Enigmas de nosso tempo
_________________________________Escreveu, Mariana Moreira
O nome e o lugar estão se dissipando em
meras memórias. Figuram mais como sonoros e remotos lugarejos ou designações de
espaços que soam como nomes exóticos, andando de costas para o tempo. Assim é o Riacho da Curicaca, que vem sendo
engolido, de forma voraz e insaciável, pela especulação imobiliária que,
ao arrepio de qualquer vigilância pública, espalha suas garras movidas tão
somente pelos interesses do lucro fácil. Uma fome que se alimenta de aterros e
terraplanagem convertendo em loteamento córregos e riachos margeados por
touceiras de oiticicas, por locas de pedras onde se escondiam sapos e lagartos
que se esgueiravam de possíveis predadores ou se protegiam do sol.
E o Curicaca que, em tempos de invernadas abundantes, cantava
afinada música de água barrenta borbulhando em pequenas cachoeiras e remoinhos
improvisados em formações rochosas que se amontoavam em seu estreito leito, vai
definhando e amofinando como a antecipar seu cruel destino de ser apenas
um inanimado canal por onde escorre os fétidos esgotos urbanos. As formações
rochosas de seu leito não resistiram ao impacto feroz dos explosivos e se
converteram em pedras de calçamento deixando nu e exposto teu espinhaço ossudo
de pedras e crateras. Tuas oiticicas ardem implacáveis em fornos de padaria ou
em churrasqueiras que deliciam aprazíveis encontros de amigos e distanciam
nossa responsabilidade com nossos recursos naturais.

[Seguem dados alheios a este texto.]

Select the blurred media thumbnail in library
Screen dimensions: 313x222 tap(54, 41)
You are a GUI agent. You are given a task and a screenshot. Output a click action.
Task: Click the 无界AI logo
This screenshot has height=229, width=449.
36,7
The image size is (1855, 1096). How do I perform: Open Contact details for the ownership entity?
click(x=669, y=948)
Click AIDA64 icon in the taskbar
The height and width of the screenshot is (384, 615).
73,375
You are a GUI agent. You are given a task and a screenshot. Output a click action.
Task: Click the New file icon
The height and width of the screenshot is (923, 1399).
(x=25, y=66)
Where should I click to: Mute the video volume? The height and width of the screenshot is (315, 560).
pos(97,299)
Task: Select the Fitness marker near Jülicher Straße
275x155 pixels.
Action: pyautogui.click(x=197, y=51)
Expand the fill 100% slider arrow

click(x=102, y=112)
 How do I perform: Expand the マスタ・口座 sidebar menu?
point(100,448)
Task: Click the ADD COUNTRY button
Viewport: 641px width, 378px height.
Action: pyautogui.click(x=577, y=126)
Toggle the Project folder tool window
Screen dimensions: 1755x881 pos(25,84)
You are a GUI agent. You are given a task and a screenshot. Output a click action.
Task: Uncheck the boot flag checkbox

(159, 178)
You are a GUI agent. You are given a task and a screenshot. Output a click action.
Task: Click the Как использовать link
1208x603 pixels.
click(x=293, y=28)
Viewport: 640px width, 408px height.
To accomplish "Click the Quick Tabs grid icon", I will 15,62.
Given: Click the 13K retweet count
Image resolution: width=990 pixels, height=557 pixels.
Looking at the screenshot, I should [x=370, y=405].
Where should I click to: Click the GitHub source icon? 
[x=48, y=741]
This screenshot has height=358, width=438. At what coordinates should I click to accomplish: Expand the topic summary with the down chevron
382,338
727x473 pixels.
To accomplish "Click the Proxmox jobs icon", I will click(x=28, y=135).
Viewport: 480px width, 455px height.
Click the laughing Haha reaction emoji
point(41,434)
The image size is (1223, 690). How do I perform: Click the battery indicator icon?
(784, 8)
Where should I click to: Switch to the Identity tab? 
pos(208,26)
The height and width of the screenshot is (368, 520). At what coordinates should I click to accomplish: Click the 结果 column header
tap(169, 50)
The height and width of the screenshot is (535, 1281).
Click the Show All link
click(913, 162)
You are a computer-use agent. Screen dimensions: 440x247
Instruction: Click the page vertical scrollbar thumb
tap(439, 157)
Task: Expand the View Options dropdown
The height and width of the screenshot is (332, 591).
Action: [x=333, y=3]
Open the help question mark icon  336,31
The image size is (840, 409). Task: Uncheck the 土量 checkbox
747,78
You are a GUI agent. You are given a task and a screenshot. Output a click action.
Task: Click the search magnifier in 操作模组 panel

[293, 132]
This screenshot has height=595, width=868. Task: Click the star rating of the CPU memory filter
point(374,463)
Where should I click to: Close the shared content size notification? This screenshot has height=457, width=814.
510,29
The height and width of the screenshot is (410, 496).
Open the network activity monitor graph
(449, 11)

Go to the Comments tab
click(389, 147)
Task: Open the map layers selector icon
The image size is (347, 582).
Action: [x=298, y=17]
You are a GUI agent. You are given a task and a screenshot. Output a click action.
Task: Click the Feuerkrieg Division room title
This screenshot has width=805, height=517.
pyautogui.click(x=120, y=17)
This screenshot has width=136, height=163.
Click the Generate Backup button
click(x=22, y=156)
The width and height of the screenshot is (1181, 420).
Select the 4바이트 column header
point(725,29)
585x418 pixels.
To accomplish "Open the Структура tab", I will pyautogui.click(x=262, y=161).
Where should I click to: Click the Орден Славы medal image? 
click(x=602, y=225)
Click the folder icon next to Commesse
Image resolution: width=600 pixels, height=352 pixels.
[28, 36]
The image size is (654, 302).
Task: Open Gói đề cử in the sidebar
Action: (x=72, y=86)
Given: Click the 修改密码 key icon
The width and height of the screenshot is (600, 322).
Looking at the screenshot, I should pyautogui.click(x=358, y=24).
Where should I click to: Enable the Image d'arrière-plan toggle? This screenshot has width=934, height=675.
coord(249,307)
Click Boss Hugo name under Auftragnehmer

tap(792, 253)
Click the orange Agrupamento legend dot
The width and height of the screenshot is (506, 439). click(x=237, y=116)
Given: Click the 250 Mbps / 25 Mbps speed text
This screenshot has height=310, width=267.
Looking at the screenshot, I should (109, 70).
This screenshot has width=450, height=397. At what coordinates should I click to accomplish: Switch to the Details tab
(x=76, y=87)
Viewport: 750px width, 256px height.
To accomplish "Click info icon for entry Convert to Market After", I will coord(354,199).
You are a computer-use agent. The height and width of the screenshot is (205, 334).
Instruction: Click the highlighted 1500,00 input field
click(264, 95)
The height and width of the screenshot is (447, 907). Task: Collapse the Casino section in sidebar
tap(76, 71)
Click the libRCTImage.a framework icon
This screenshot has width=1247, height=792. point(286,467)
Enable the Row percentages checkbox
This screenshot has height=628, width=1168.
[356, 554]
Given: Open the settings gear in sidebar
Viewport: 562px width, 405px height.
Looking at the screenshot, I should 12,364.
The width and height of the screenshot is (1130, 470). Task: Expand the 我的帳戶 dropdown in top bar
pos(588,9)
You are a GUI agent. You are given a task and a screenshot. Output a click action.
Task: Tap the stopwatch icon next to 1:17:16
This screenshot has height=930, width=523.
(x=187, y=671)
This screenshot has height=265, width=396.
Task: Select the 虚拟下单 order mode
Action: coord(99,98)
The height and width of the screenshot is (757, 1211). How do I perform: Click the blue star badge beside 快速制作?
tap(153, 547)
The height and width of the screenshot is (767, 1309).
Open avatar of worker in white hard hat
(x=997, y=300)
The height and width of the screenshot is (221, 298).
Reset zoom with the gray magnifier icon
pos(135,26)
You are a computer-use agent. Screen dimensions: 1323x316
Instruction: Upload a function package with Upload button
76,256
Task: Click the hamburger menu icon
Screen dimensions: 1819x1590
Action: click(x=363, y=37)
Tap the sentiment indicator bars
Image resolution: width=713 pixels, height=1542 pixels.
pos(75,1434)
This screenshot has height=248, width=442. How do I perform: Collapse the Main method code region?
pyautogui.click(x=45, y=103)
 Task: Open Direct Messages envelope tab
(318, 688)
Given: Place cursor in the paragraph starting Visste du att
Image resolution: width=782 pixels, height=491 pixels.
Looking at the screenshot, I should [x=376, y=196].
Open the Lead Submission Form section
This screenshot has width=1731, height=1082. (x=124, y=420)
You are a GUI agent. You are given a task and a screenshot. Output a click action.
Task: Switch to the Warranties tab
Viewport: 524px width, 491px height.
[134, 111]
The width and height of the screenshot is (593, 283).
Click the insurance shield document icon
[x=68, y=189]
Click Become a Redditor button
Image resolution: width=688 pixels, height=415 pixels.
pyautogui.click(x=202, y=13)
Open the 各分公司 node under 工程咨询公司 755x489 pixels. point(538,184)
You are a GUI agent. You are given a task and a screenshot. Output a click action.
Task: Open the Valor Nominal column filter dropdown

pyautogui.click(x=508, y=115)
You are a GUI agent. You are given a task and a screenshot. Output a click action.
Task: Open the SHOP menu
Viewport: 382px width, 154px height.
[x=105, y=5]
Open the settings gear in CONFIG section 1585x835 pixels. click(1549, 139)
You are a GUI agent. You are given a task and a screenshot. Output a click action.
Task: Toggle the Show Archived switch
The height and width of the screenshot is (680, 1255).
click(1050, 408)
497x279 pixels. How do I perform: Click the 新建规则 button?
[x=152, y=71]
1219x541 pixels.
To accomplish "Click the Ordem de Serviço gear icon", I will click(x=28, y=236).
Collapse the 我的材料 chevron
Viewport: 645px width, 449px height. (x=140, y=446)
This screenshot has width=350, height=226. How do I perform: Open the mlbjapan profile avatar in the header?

E a cidade cresce e se verticaliza.
Surgem os primeiros edifícios de mais de quatro andares. Um positivo sinal de
que o crescimento econômico impulsionado, sobretudo, pela expansão de seus
serviços educacionais, que atrai para a cidade estudantes universitários de
vários estados da região, vem criando alternativas de vida para a população
fora do combalido esquema agricultura-pecuária. As ruas se apinham de
automóveis que disputam aguerridamente as parcas vagas de estacionamento
enquanto esperam que o poder público defina regras racionais paras disciplinar
essa área. As novas construções sinonimizam progresso, mas negligenciam um
aspecto fundamental para quem vive numa região marcada por uma configuração de
semiaridez: a falta de água e a relevância vital que a água da chuva que, em
muitos anos, cai de forma irregular, assume como estratégia de vivência e de
convivência. Não se observa, nestas construções, nenhuma iniciativa de
armazenar a água da chuva que, acumulada em cisternas, pode ser necessária para
o atendimento de várias necessidades, como descargas sanitárias, banhos,
limpeza doméstica, rega de jardins, lavagem de carros e calçadas. Atividades
que, no momento, são realizadas com água tratada e, escassa. Além da escassez,
essa água, para tornar-se adequada ao consumo humano, sofre um processo de
purificação que redunda em investimentos financeiros realizados com dinheiro
público, ou seja, de nossos impostos. Dinheiro que se torna ausente em
hospitais, escolas, estradas, afligindo pessoas e antecipando vidas.
Enquanto isso fica a pergunta: quem sabe onde é, ou era, o riacho da Curicaca?